------ Source data

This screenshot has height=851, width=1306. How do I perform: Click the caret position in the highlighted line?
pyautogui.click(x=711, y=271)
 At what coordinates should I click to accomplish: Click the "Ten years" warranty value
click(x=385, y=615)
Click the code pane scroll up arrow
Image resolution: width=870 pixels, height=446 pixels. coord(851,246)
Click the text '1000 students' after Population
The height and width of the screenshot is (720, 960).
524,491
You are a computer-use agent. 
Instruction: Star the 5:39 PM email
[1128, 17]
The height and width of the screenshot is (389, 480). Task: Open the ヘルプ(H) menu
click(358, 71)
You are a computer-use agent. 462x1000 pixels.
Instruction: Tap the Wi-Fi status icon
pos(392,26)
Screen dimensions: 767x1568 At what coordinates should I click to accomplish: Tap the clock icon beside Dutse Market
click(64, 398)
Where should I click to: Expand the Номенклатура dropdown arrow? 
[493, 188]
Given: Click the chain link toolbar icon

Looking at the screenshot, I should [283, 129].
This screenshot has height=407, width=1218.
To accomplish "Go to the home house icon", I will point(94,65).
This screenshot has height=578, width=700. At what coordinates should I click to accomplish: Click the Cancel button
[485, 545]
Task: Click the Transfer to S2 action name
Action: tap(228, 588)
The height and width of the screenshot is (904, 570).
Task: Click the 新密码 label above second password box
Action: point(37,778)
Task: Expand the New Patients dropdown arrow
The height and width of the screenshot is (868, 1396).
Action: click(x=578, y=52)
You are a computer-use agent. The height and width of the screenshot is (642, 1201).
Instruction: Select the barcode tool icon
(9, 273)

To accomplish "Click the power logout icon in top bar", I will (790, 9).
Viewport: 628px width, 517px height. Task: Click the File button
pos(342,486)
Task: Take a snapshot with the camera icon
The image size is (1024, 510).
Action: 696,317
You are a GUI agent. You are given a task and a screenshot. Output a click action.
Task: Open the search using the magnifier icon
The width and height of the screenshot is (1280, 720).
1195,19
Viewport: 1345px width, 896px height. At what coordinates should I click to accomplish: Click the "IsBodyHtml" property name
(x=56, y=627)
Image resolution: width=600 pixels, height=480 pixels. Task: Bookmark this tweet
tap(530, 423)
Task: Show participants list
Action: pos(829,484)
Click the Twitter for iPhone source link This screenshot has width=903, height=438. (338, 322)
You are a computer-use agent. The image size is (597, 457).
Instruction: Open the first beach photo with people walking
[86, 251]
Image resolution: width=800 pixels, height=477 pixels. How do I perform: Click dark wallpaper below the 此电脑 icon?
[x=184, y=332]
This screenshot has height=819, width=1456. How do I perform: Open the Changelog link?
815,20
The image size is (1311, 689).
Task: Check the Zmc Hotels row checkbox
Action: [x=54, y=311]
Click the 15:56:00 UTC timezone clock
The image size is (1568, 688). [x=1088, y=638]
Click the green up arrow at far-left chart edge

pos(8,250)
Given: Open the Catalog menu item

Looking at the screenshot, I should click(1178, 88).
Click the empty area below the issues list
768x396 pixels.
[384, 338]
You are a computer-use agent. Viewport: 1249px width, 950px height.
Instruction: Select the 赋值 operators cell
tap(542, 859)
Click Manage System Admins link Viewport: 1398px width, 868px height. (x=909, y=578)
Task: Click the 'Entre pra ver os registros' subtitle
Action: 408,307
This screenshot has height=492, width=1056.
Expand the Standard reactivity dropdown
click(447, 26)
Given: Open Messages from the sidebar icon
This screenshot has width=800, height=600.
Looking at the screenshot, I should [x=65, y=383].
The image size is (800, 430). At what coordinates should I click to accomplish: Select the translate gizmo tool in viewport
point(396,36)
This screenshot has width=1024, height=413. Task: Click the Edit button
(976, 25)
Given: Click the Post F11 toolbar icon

------------

Return every line from the entries that holds the string "computer".

* [Solution below]
You are a computer-use agent. 
You are a computer-use agent. 462x1000 pixels.
You are a computer-use agent. The height and width of the screenshot is (642, 1201).
You are a computer-use agent. The image size is (597, 457).
You are a computer-use agent. Viewport: 1249px width, 950px height.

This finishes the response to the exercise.